Team:The University of Alberta/26 June 2008

From 2008.igem.org

Today

  • Did Colony PCR on Tom's transformants (22, 23, 25, 35 in I0500); ran on a gel - results were sketchy: lots of bands in each lane. We think this might be due to contamination in one of the reagents because the bands seemed to be the same size in all the lanes (its unlikely that each reagent was contaminated independently from the same source).
  • Streaked out the colonies used in the PCR above, just in case.
  • Got more sequencing results back. Tom's didnt work at all - but this was expected because Taq was used instead of BD Buffer (oops!) Winnie's sequencing worked but it didnt match the reference sequences....

These are not put on the sequencing page since they didnt work and will have to be repeated.
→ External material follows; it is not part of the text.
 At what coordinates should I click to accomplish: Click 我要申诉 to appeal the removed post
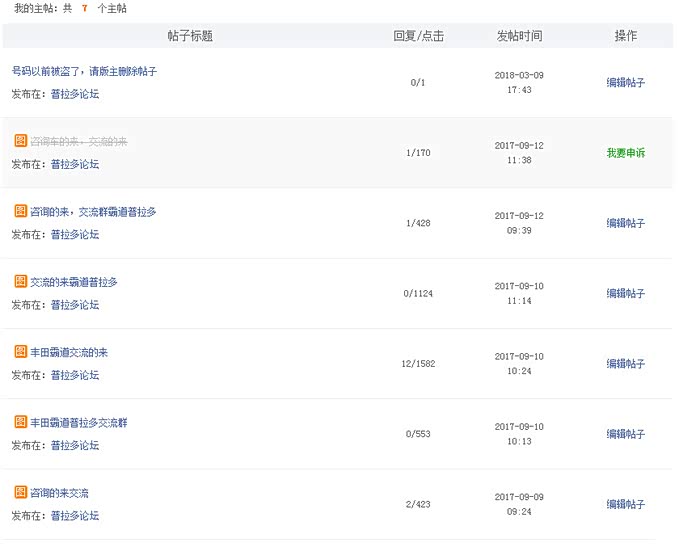click(x=625, y=153)
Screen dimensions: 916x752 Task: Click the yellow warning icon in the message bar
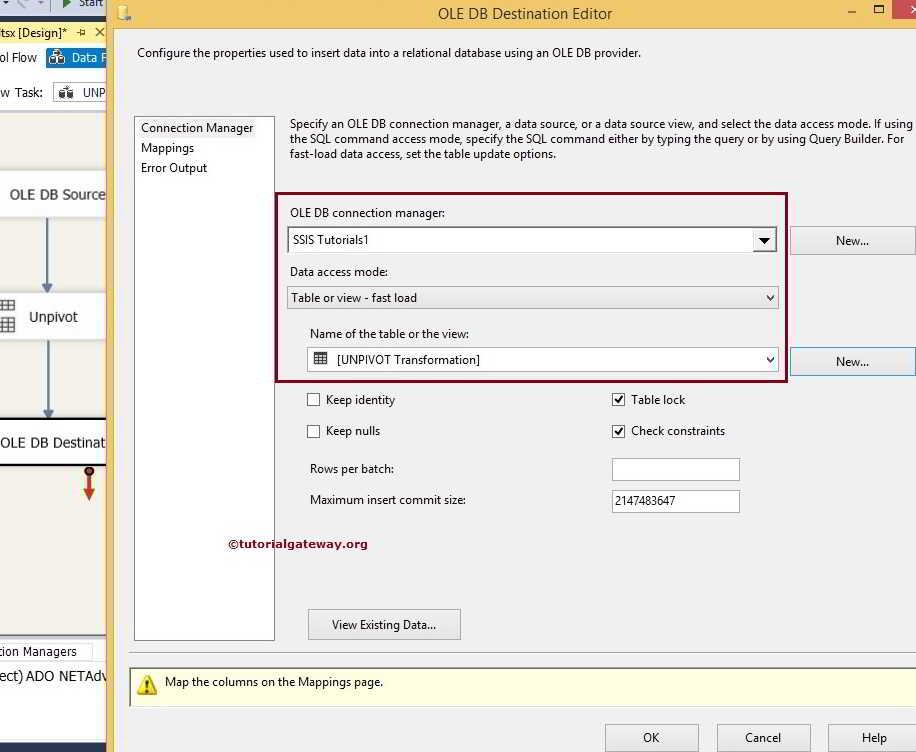[x=147, y=685]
  • Transformed B0034, Thiolase, WinterGreen, and pTerR promotor.
  • Set up O/Ns of I0500, Purple Russian Colonies 1 through 5, and RBS+Thiolase for minipreps tomorrow.

Lab Tip of the Day

Results are often meaningless in the absense of controls! When carrying out an experiment, try to include a positive and negative control. This will allow us to interpret our results better, and more importently, let us know if our results are "real"!
For example, when running a digestion of Purple Russian in J61003, you should also run some of the uncut PR+J61003 in another lane and some of the pure Purple Russian biobrick in another. This will allow you to easily comfirm that the digestion products are correct/incorrect. Without controls, you really have no way to tell if your results are what you expect them to be, of if they are due to a fluke occurance, contamination, etc. Scientific data that contain no controls is usually unacceptable!